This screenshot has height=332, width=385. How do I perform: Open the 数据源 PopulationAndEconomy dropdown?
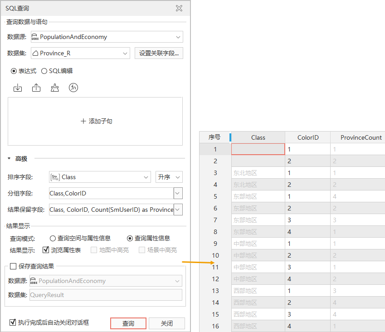coord(177,37)
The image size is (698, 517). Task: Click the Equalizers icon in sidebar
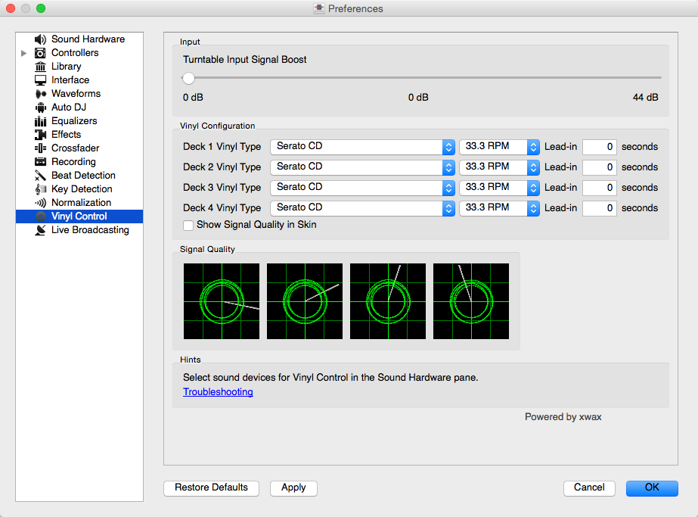pyautogui.click(x=41, y=121)
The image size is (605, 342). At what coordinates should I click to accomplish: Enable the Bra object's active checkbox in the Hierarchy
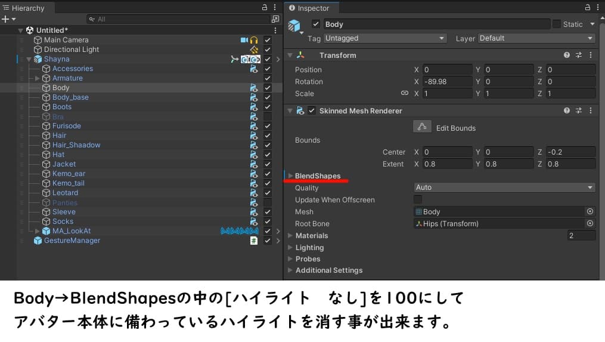[268, 116]
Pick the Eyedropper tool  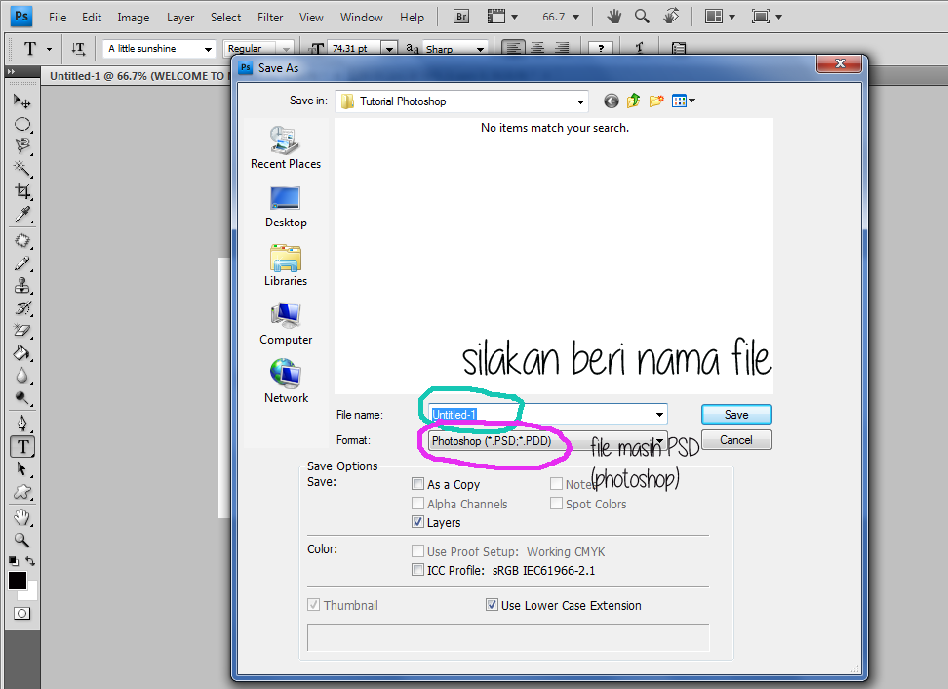pyautogui.click(x=21, y=215)
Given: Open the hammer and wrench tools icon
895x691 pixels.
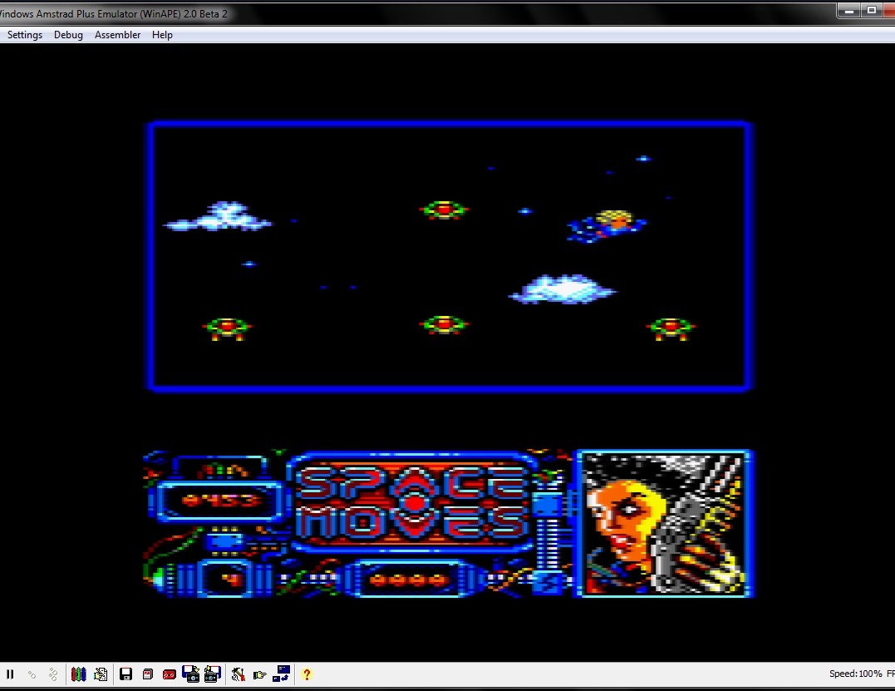Looking at the screenshot, I should coord(238,674).
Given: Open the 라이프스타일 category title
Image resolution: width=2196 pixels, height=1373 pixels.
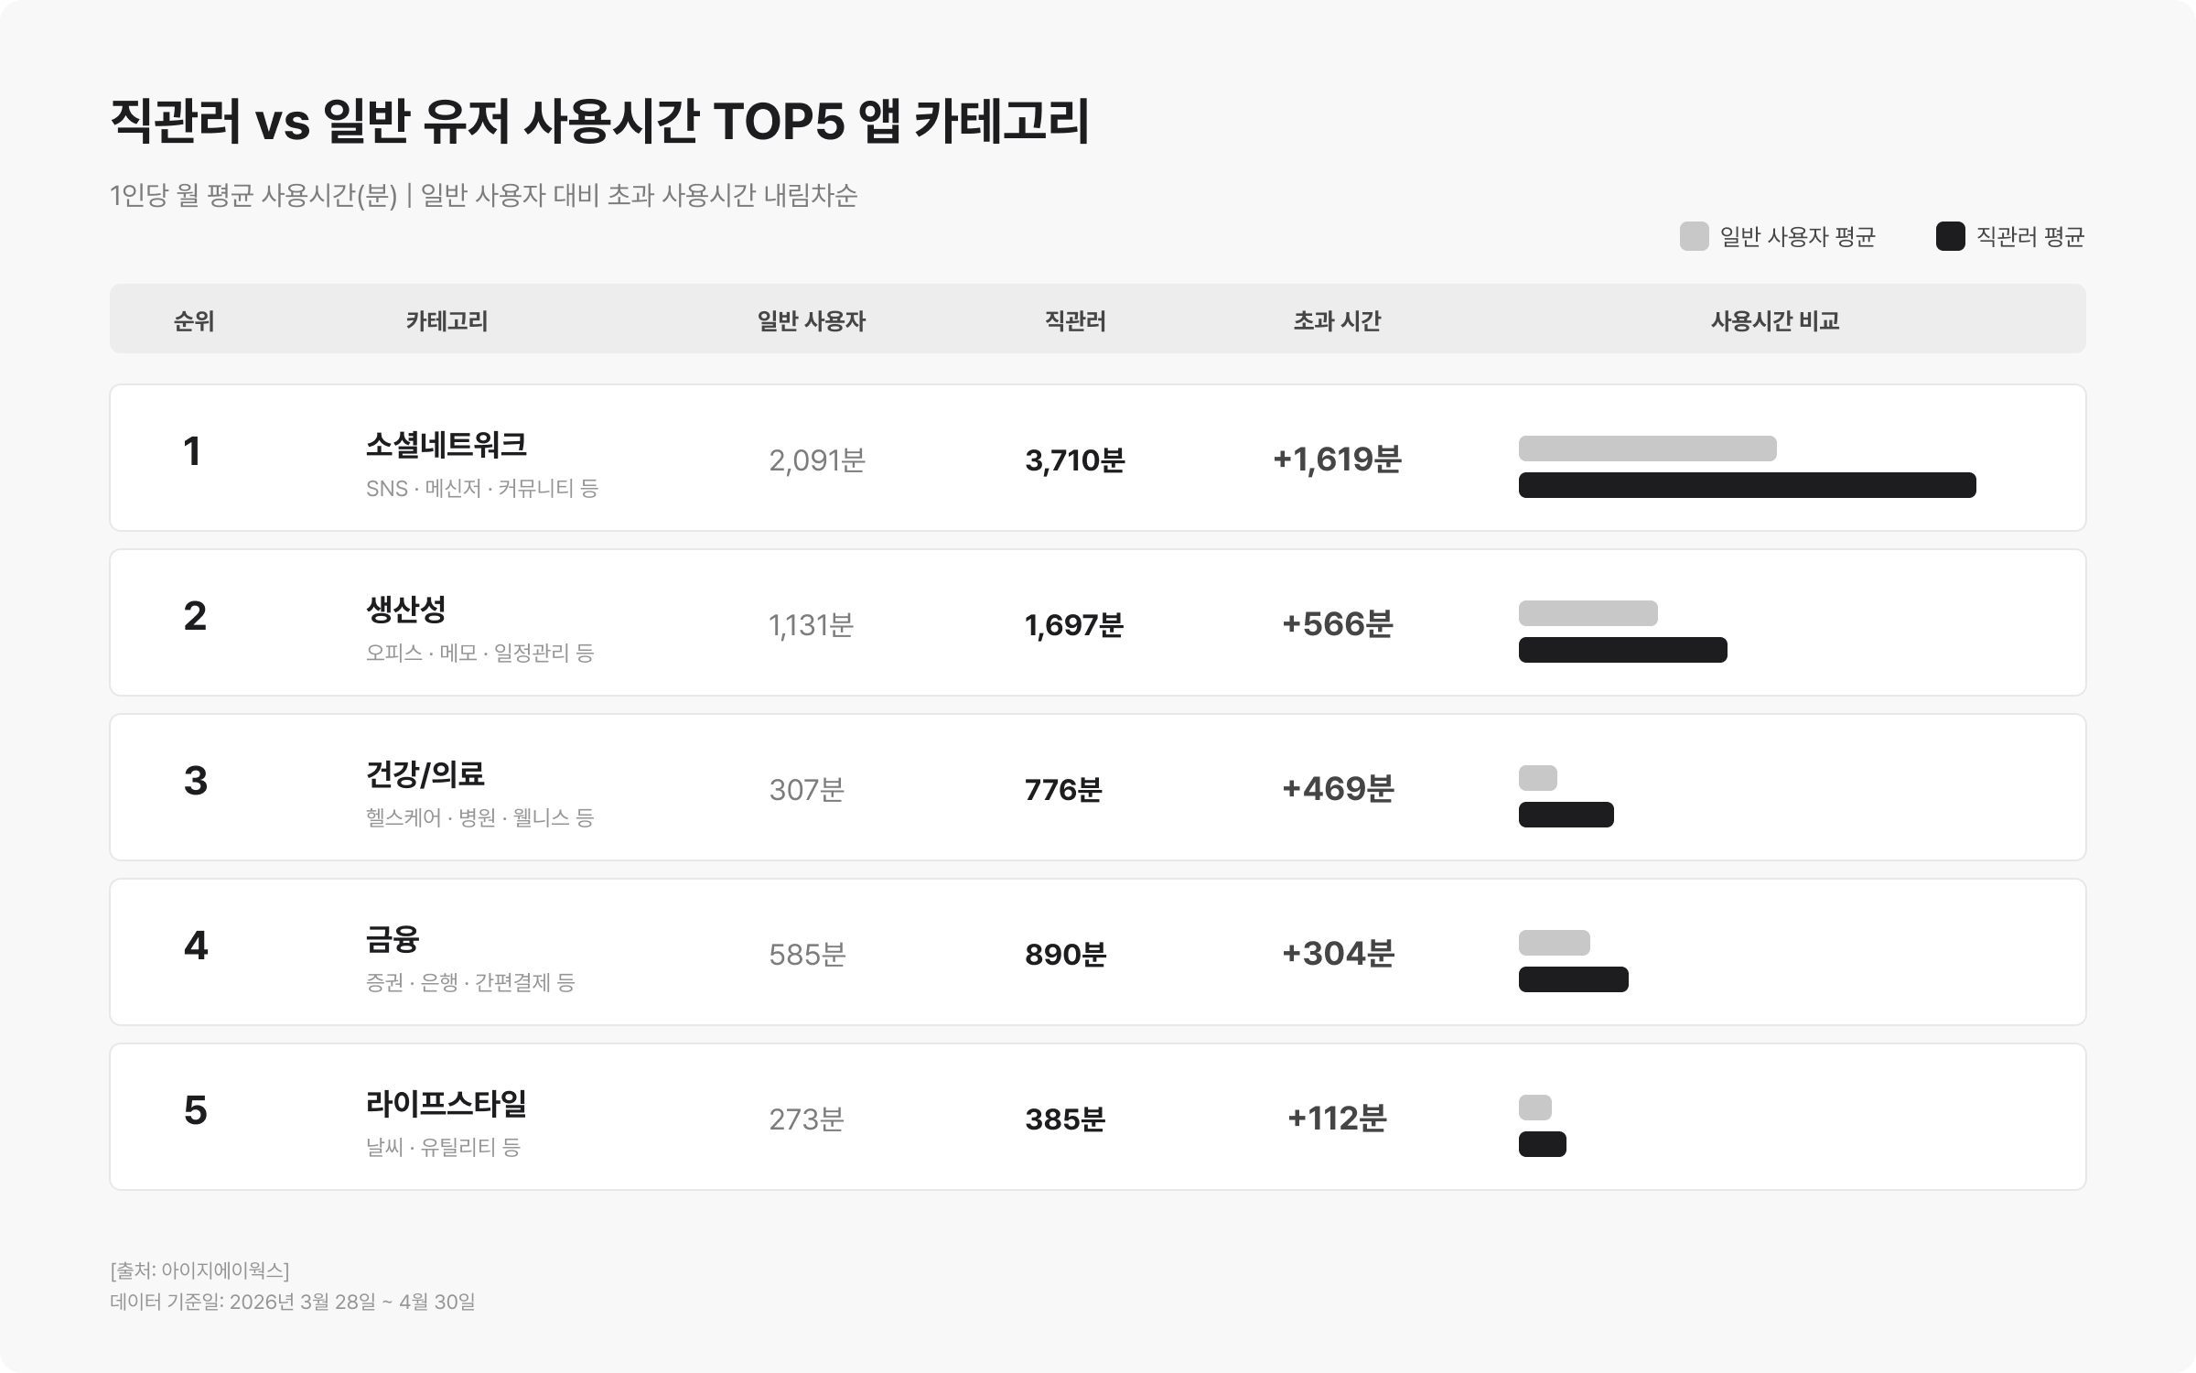Looking at the screenshot, I should pos(447,1104).
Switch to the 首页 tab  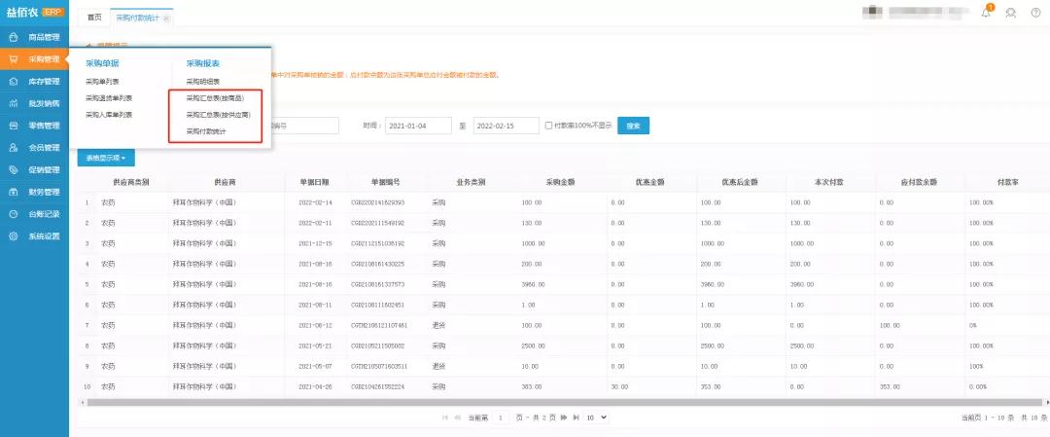[x=93, y=18]
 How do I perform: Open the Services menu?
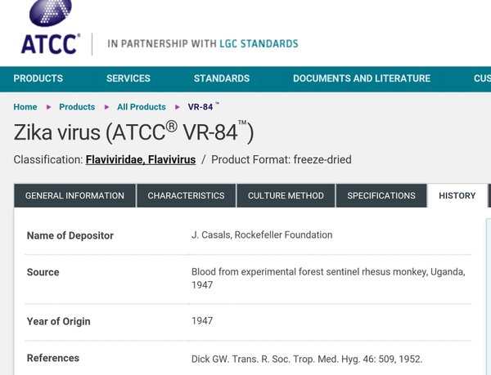[128, 78]
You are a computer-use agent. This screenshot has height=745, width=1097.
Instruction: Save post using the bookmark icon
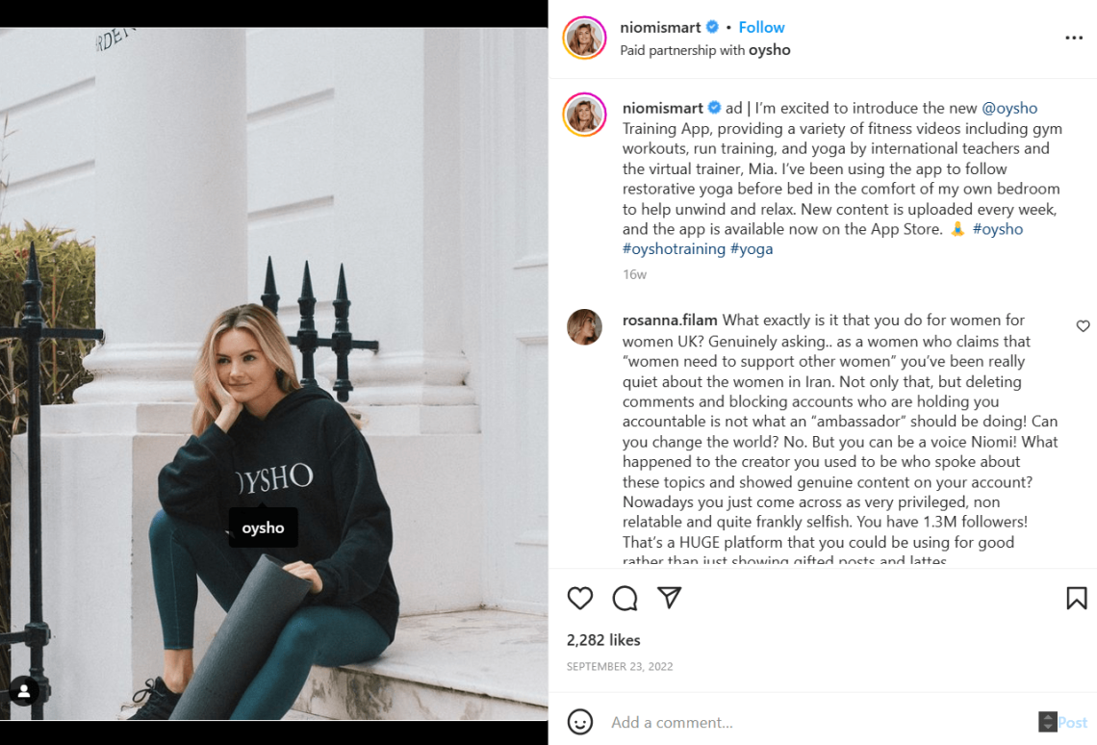(1076, 599)
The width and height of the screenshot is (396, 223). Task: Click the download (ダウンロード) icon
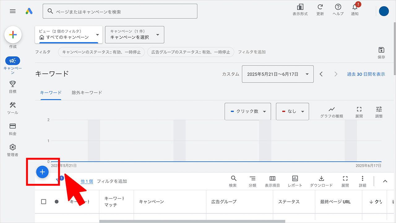point(321,179)
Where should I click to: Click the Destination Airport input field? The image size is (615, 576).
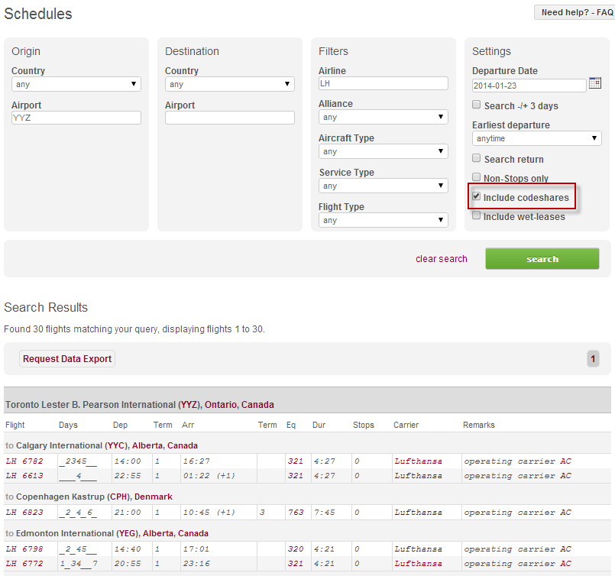[x=229, y=118]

┄┄┄┄┄┄┄┄┄┄┄┄┄┄┄┄┄┄┄┄

With the line containing "Instruction: Save post" as the first line and the last line of the listing as the final one, reproduce that span exactly, without pictures.

**Response area**
Instruction: Save post using the bookmark icon
(1076, 599)
The width and height of the screenshot is (396, 223). Task: Click the download (ダウンロード) icon
point(321,179)
Where should I click to: Click the Destination Airport input field? The image size is (615, 576).
[x=229, y=118]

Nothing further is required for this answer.